After returning to Kenmare, Jerry started helping his father and older friends like John Odland and Jerry Meyers during their hunting trips. “I call them the geriatric crowd,” Jerry said, talking about setting up decoys for them but laying alone in the field while they chose spots to sit in weeds or cattails around the edges.
“He finds me a place to get some shooting,” Allan said. “Now, I don’t do the work, although sometimes I do the cleaning.”
“It’s a cycle,” Jerry said. “I used to go with my grandpa and my dad, then it was with my kids. Now, I hope I get to do it with my grandkids, but not for a while yet!”
Any day you
hunt is a gift
Jerry has witnessed the increase in snow goose numbers and changes in Canada goose hunting around Kenmare. “I remember as a kid when there was a boundary around the Des Lacs refuge and we couldn’t shoot a Canada goose within six miles of the refuge boundary,” he said. “Look what we’ve got now!”
He helped during the first Kenmare GooseFest in 1989, when organizer Archie Kress called him to guide retired Minnesota Vikings football coach Bud Grant, former Vikings player Vern Gagne, Minnesota state senator Bob Lassard and former KXMC sportscaster Russ Smith.
“I took those four out with me grouse hunting,” Jerry said. “My old reliable spots didn’t produce a thing. We’d walked out all this way across a field, and I turned to Bud and said, ‘Bud, what should we do now?’ Bud said, ‘Son, you’re gonna go back and get that truck and pick me up.’ So I did!”
Twenty-five years later, Jerry is convinced GooseFest has made a positive impact on the community. “Everywhere you go in the state and mention you’re from Kenmare, someone will say, ‘You have that GooseFest thing up there, don’t you?’” he said.
He laughed again. “Sometimes, I think it lasts too long, but people come to town and family comes home,” he said. “It’s helped Kenmare promote the town.”
Jerry has maintained his involvement in GooseFest for most the event’s history, helping with the Wild Game Feed, emceeing the Hall of Fame ceremony, and taking visitors out on hunting trips during the week.
Allan noted the way Jerry has promoted and supported other hunting and fishing activities in the area, including Greenwing Day at the Des Lacs National Wildlife Refuge, the Special Fishing Day held at the Upper Souris NWR, and the Gooseneck Chapter Ducks Unlimited banquet in Kenmare. Most recently, he has served as the local chairman for the Goose City Gobblers chapter of the National Wild Turkey Federation.
Jerry shook his head at the Hall of Fame nomination. “It makes me feel humble,” he said. “When I look at that list, most of those guys I’ve hunted with except for some who aren’t with us anymore.”
He continued, “And some of them I knew, like Carl Bergman. When I was little, before you went hunting you went to Bergman’s Cafe and had the pancake that was THAT big, hanging over the edge of those plates. I think Dad took us there first because he knew we’d fall asleep out in the field.”
Through all the years he’s hunted around Kenmare, landowners have been gracious about access to their property.

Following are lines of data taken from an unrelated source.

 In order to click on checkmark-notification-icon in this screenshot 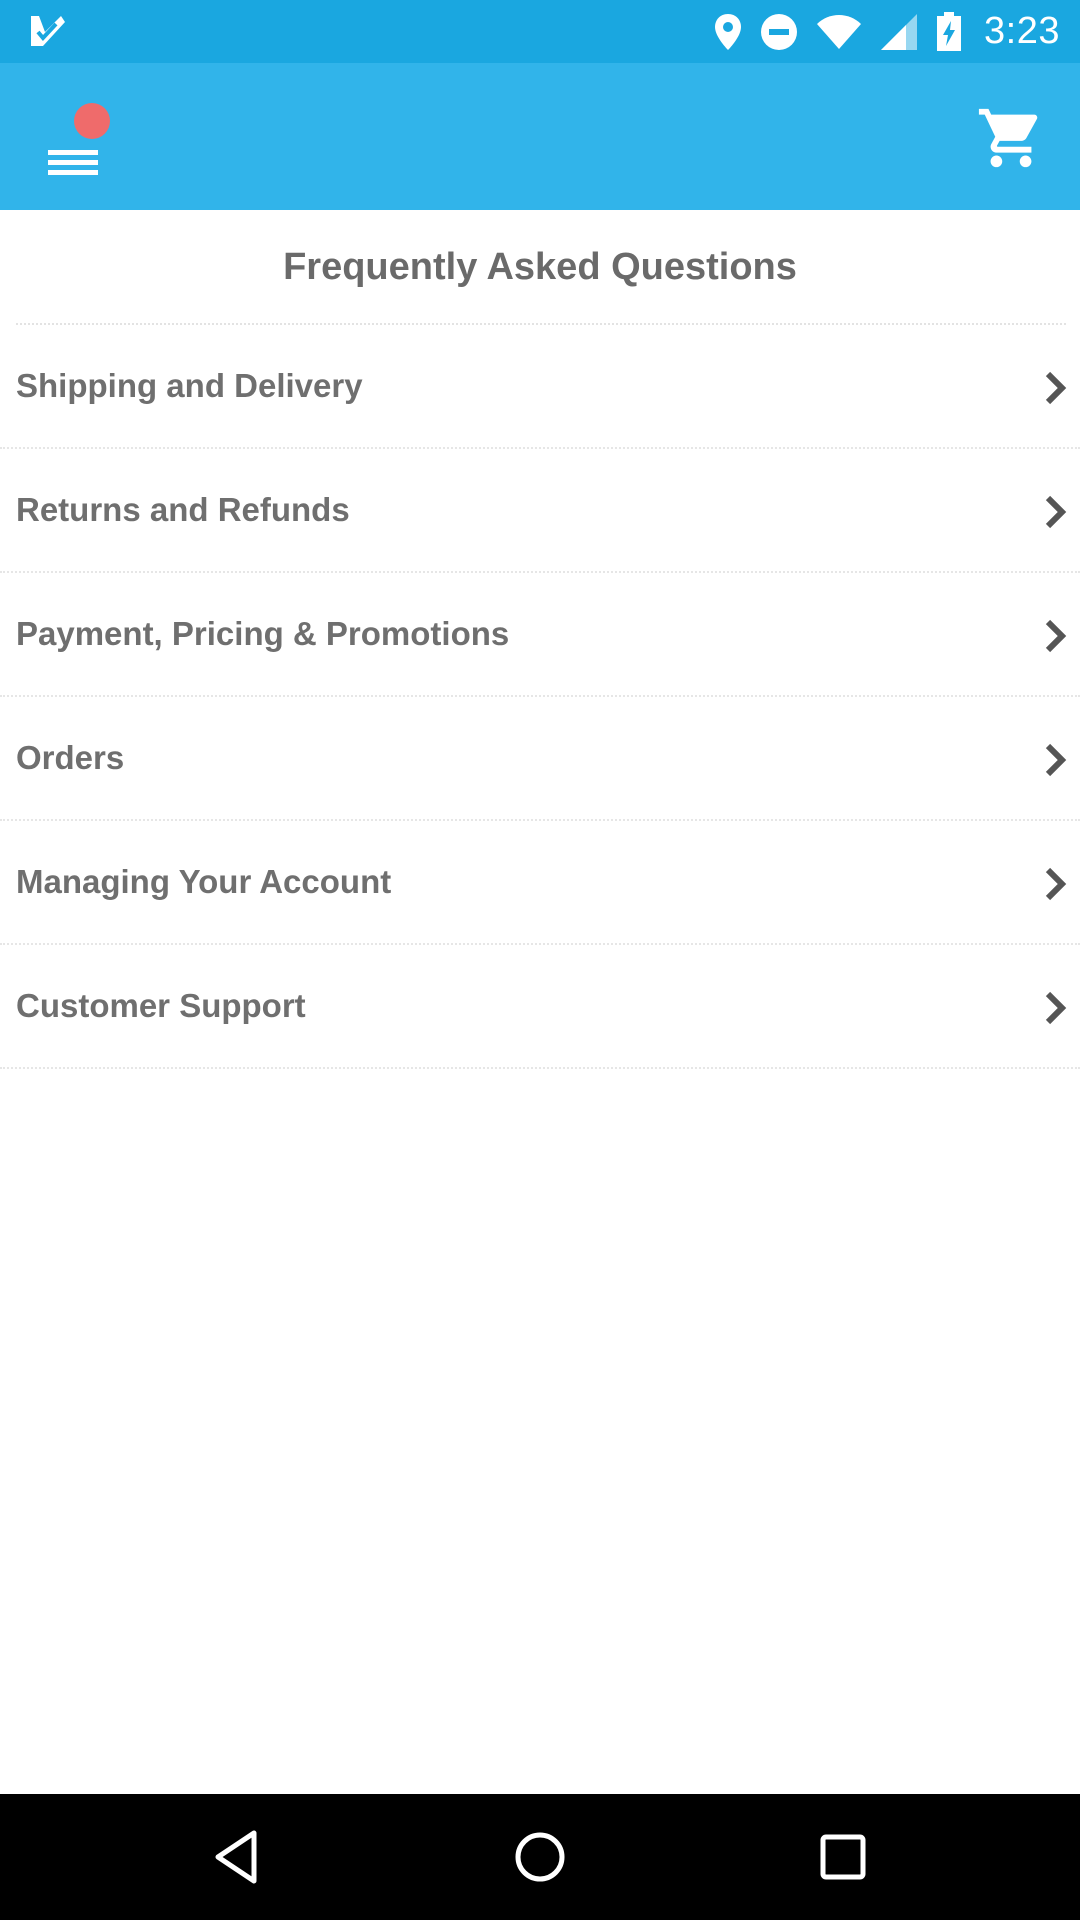, I will do `click(48, 31)`.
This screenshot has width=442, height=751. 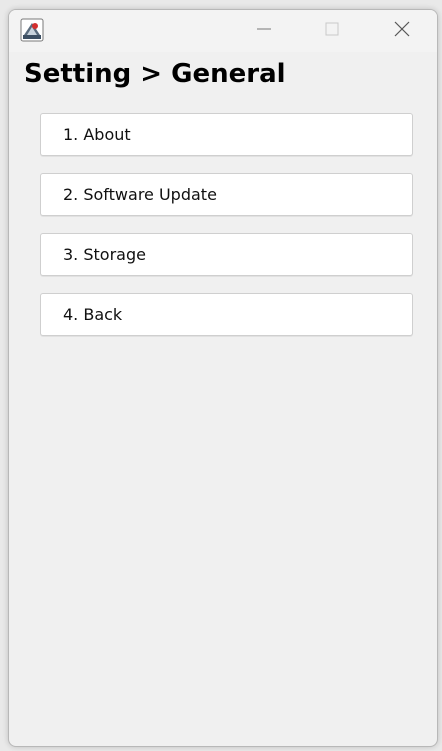 What do you see at coordinates (140, 194) in the screenshot?
I see `software-update-button-label: 2. Software Update` at bounding box center [140, 194].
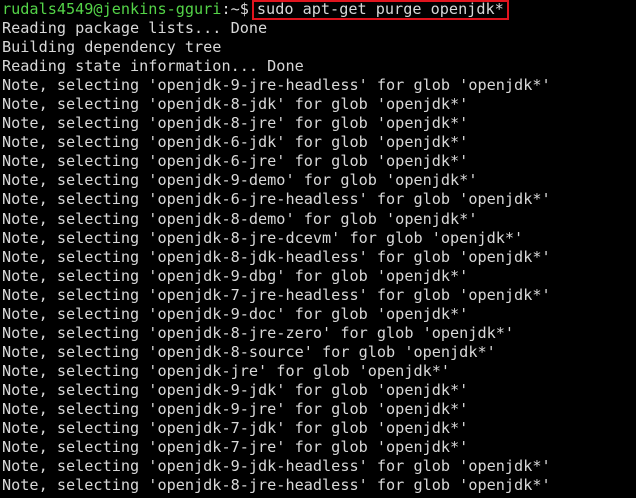 The height and width of the screenshot is (498, 636). What do you see at coordinates (240, 9) in the screenshot?
I see `prompt-path: ~$` at bounding box center [240, 9].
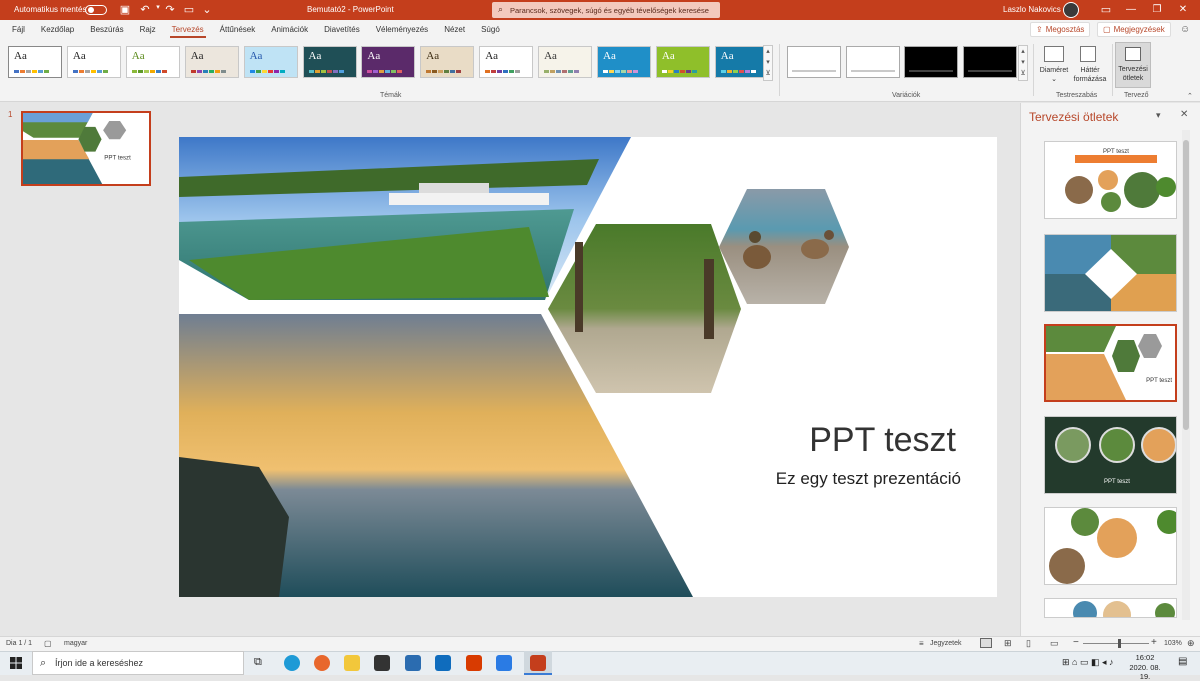 Image resolution: width=1200 pixels, height=681 pixels. Describe the element at coordinates (1060, 30) in the screenshot. I see `share-button: ⇪ Megosztás` at that location.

“If I’ve asked someone for permission, I’ve never been turned down,” he said. “We’re pretty blessed to have that up here. Today when we went out, we didn’t see any ‘No Hunting’ signs posted.”

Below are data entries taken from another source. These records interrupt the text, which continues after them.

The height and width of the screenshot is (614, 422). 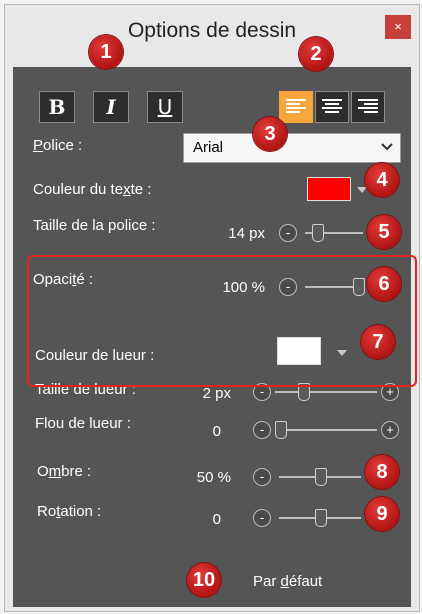 What do you see at coordinates (216, 394) in the screenshot?
I see `glow-size-value: 2 px` at bounding box center [216, 394].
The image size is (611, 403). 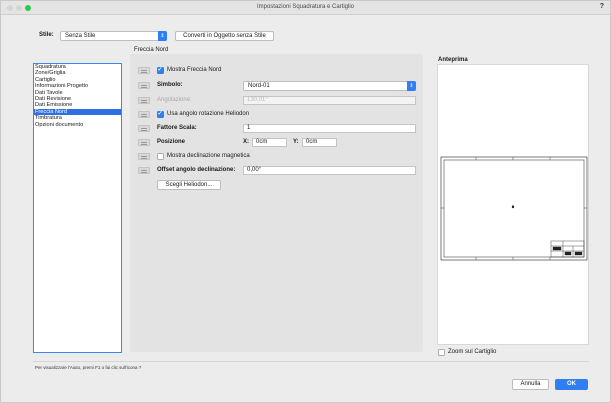 I want to click on zoom-title-block-checkbox, so click(x=442, y=352).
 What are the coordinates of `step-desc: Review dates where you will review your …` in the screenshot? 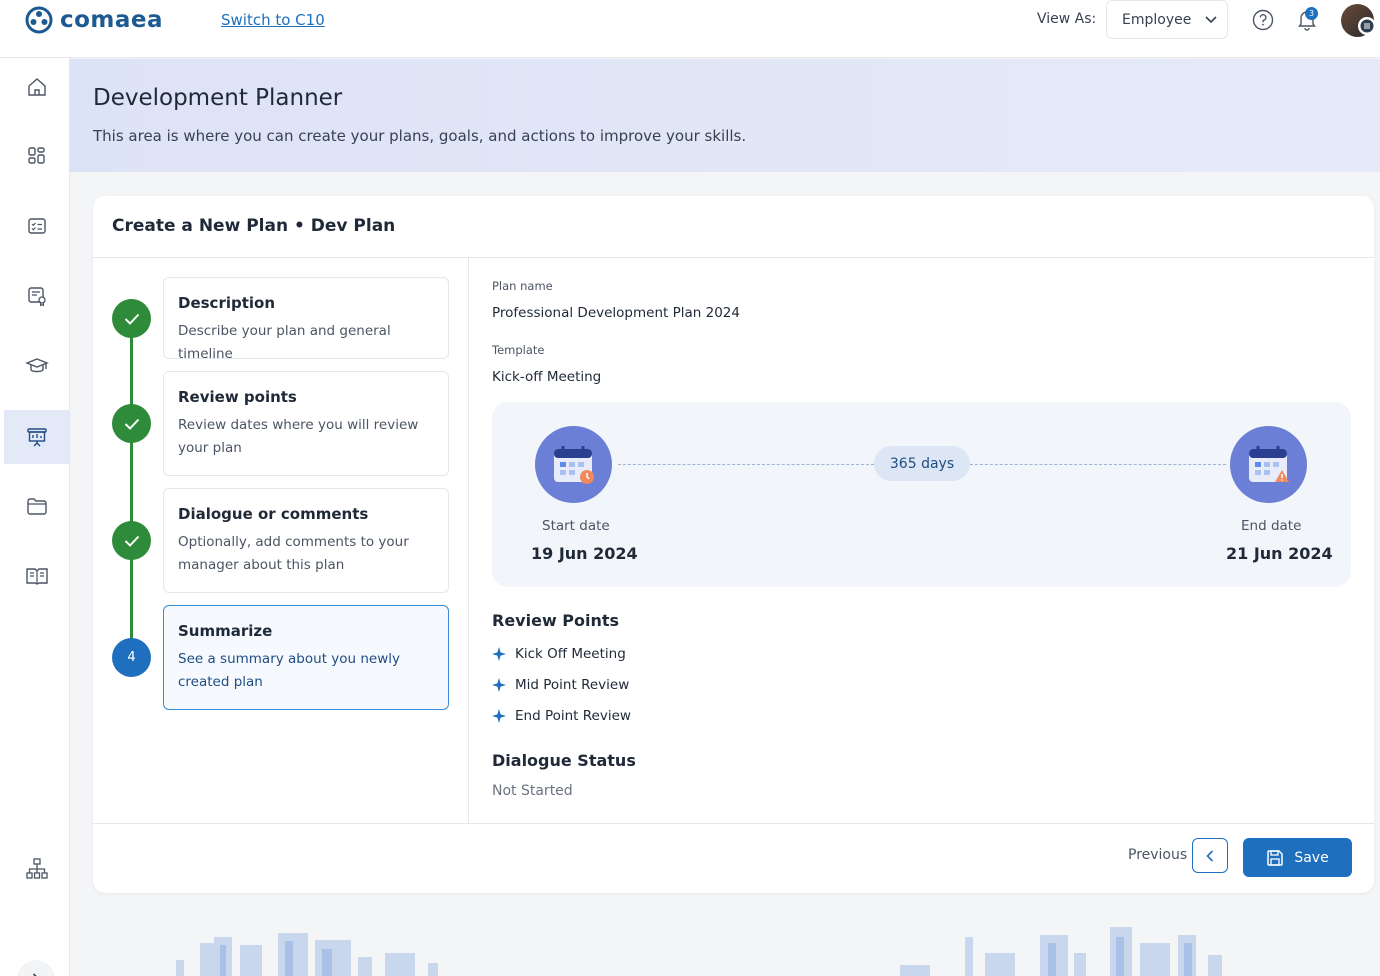 It's located at (298, 436).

And Jerry continues to hunt upland game and waterfowl around Kenmare, getting out to the field before a day’s work at the office or early on a weekend morning.
“Any day you hunt is a gift,” he said. “It’s not all about the killing any more. Now, it’s just about being out there.”
He smiled and finished, “Tomorrow might be better for us. We’ll let Larry pick the spot.”
Jerry Essler will be recognized as a Kenmare GooseFest 2013 North Dakota Goose Hunters Hall of Fame inductee on Wednesday, October 23rd, immediately following the Top Shot Chef Showdown at the Kenmare Memorial Hall. Everyone is invited to attend this event, which begins at 6 pm with the meal.